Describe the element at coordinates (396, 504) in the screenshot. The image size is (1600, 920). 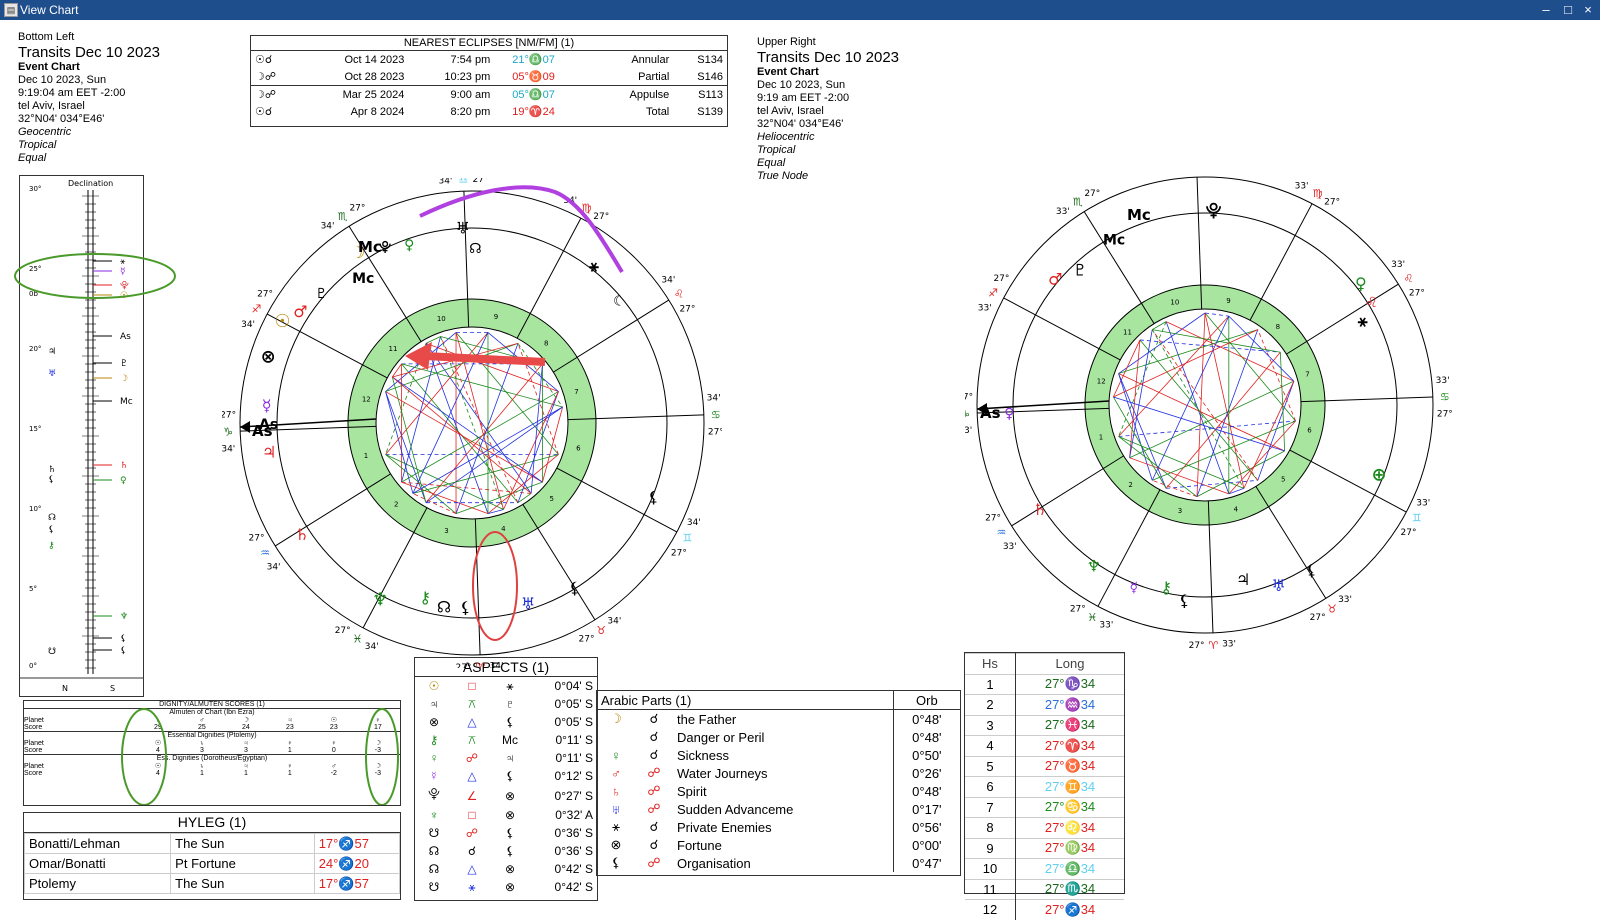
I see `left-wheel-house-number: 2` at that location.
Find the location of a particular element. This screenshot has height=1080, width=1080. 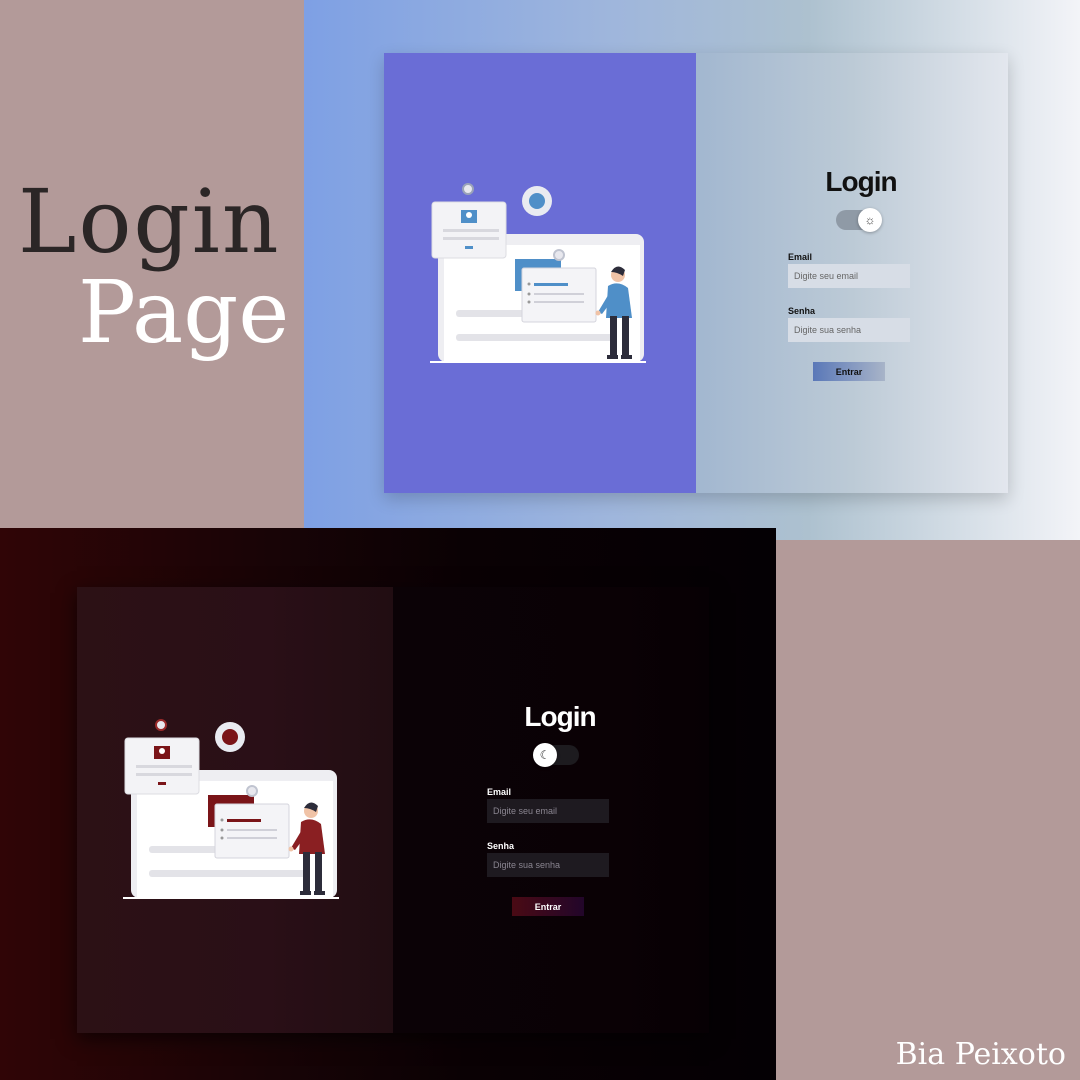

form-panel: Login ☼ Email Senha Entrar is located at coordinates (852, 273).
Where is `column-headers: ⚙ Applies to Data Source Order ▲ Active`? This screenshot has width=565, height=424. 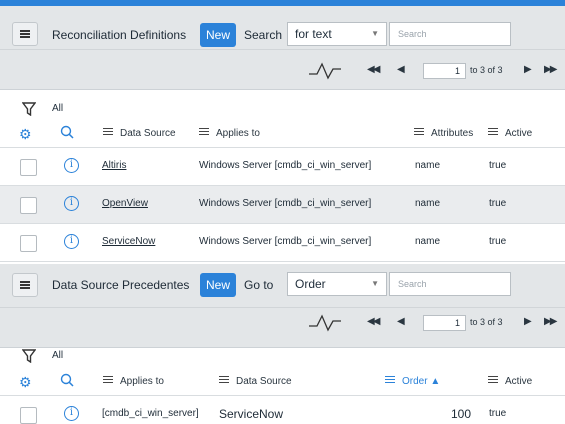
column-headers: ⚙ Applies to Data Source Order ▲ Active is located at coordinates (282, 382).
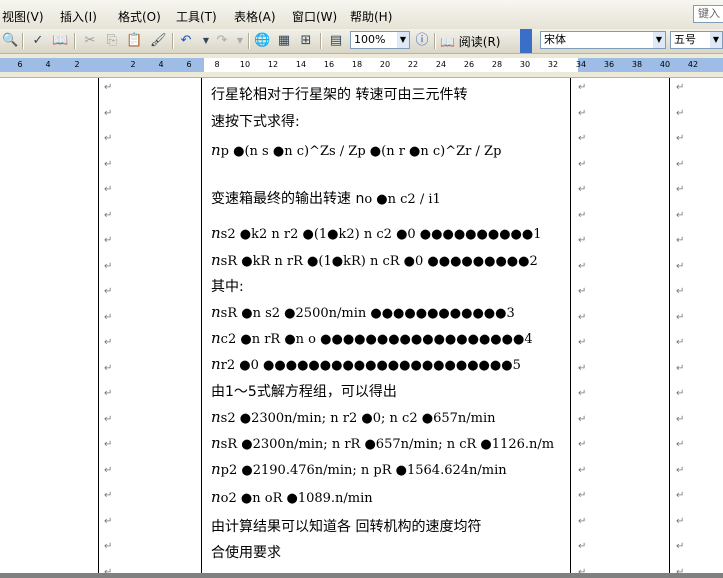 The image size is (723, 578). I want to click on menu-insert: 插入(I), so click(78, 16).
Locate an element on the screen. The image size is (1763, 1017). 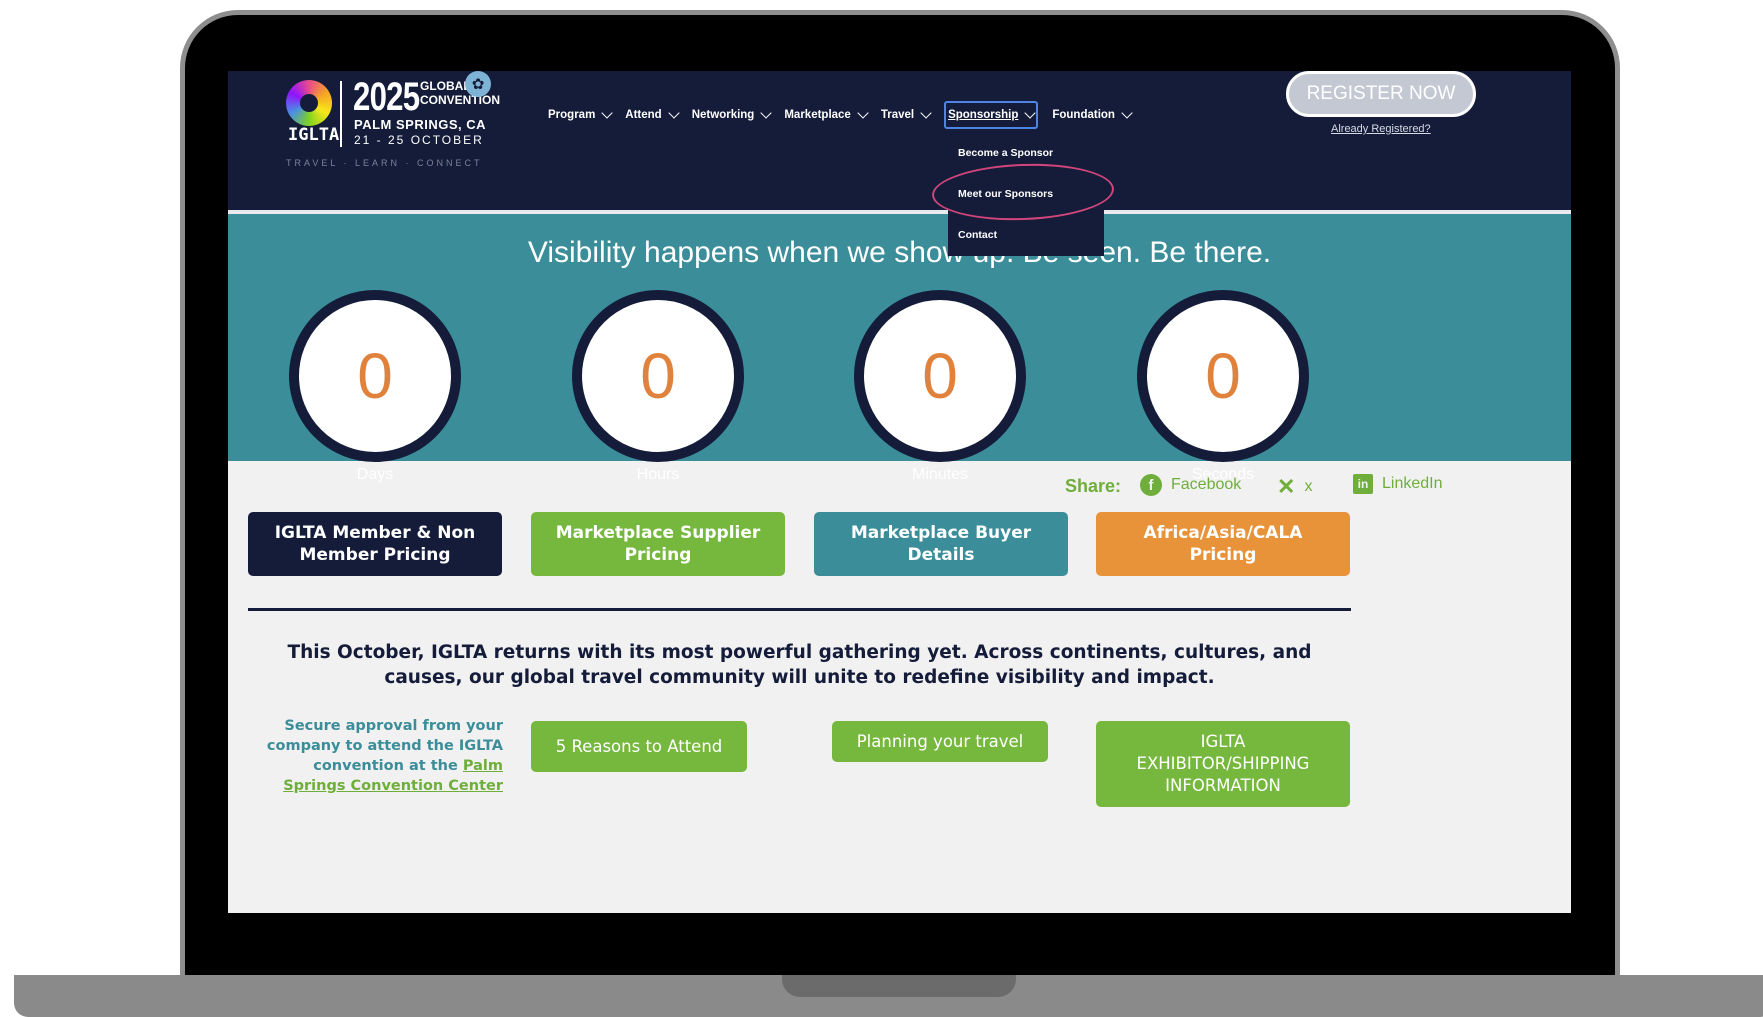
nav-networking: Networking is located at coordinates (732, 115).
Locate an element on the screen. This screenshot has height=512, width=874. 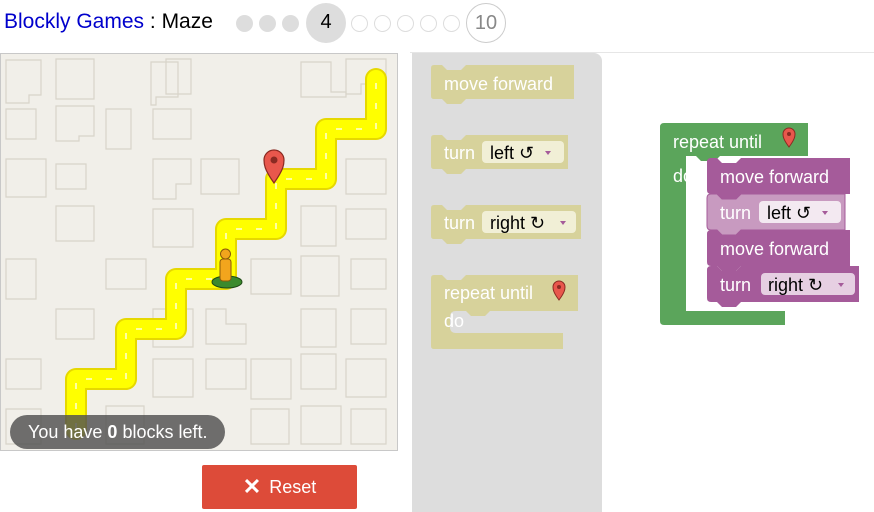
toolbox-turn-left-dir: left ↺ is located at coordinates (512, 153).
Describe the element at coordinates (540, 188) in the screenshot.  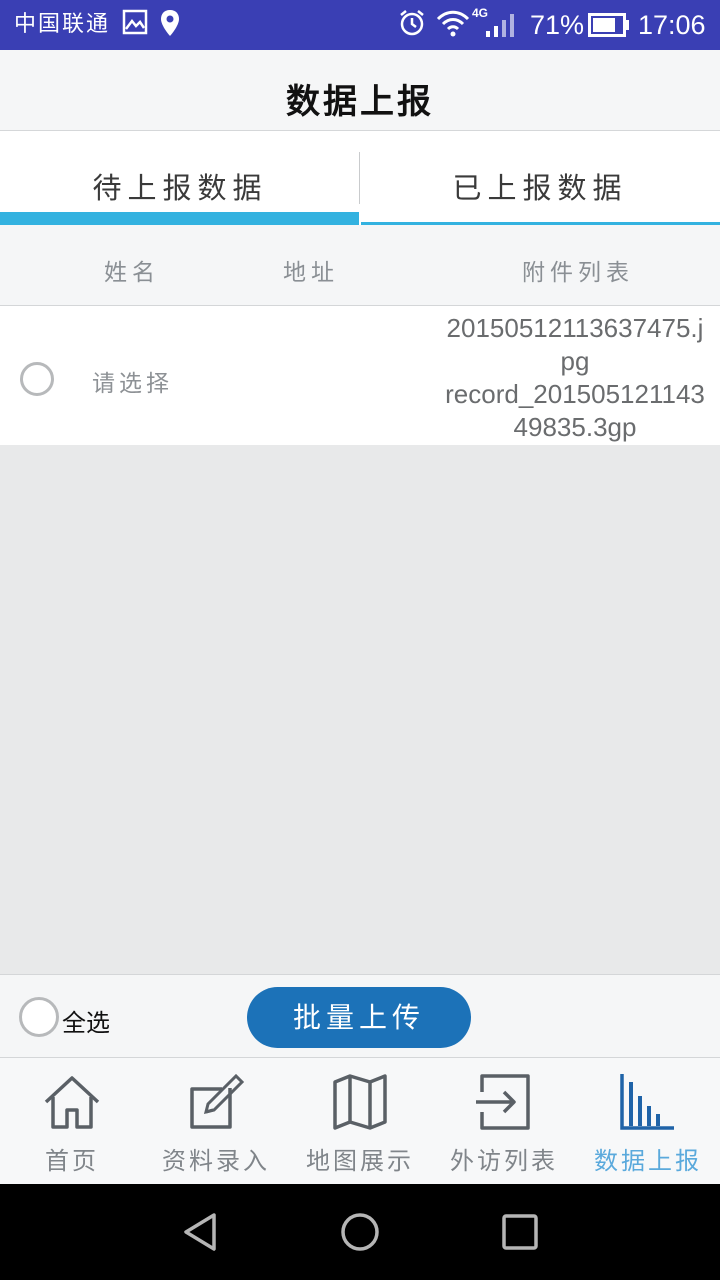
I see `tab-label: 已上报数据` at that location.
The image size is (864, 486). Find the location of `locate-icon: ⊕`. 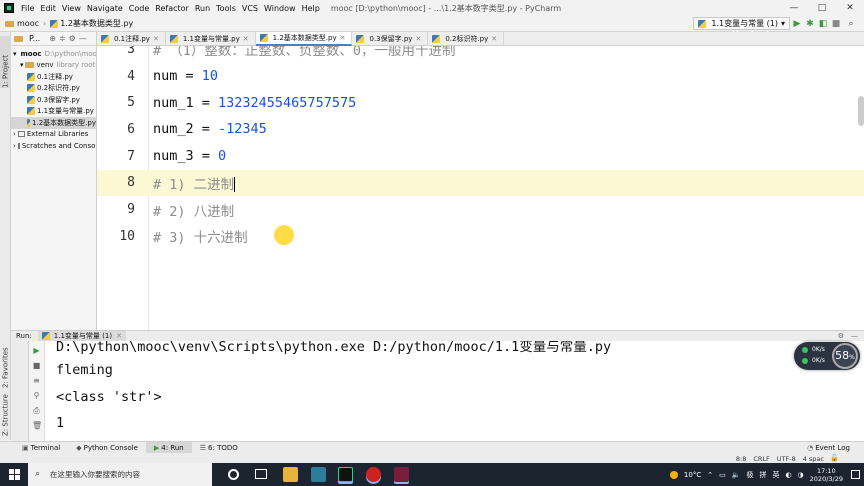

locate-icon: ⊕ is located at coordinates (52, 38).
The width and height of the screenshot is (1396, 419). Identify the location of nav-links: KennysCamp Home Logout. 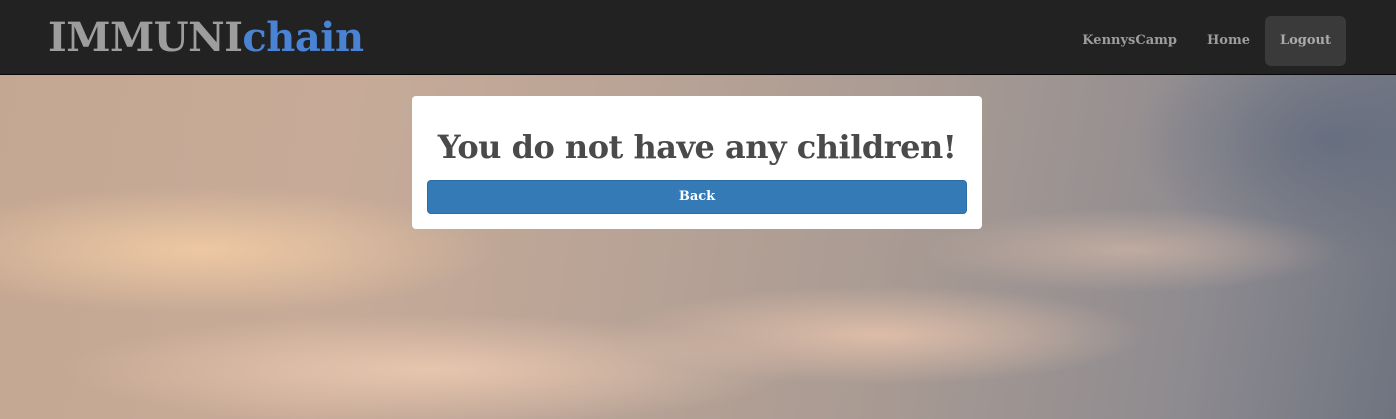
(1206, 41).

◆ **What to do**
Rewrite all of the material above, putting "screen capture" wherever "screenshot" appears and keeping everything else the same. Omit the pictures.

◆ **Solution**
Describe the element at coordinates (396, 504) in the screen capture. The image size is (1600, 920). 
I see `left-wheel-house-number: 2` at that location.
Find the location of a particular element. This screen capture has height=1080, width=1080. 

form-panel: Login ☼ Email Senha Entrar is located at coordinates (852, 273).
Where is `column-headers: ⚙ Applies to Data Source Order ▲ Active`? This screen capture has width=565, height=424. 
column-headers: ⚙ Applies to Data Source Order ▲ Active is located at coordinates (282, 382).
 The image size is (723, 578). I want to click on menu-insert: 插入(I), so click(78, 16).
Locate an element on the screen. The image size is (1763, 1017). 
nav-networking: Networking is located at coordinates (732, 115).
Locate an element on the screen. This screen capture has height=512, width=874. 
toolbox-turn-left-dir: left ↺ is located at coordinates (512, 153).
Describe the element at coordinates (540, 188) in the screen capture.  
I see `tab-label: 已上报数据` at that location.
The image size is (864, 486). Find the location of `locate-icon: ⊕`. 

locate-icon: ⊕ is located at coordinates (52, 38).
The width and height of the screen capture is (1396, 419). Identify the location of nav-links: KennysCamp Home Logout. 
(1206, 41).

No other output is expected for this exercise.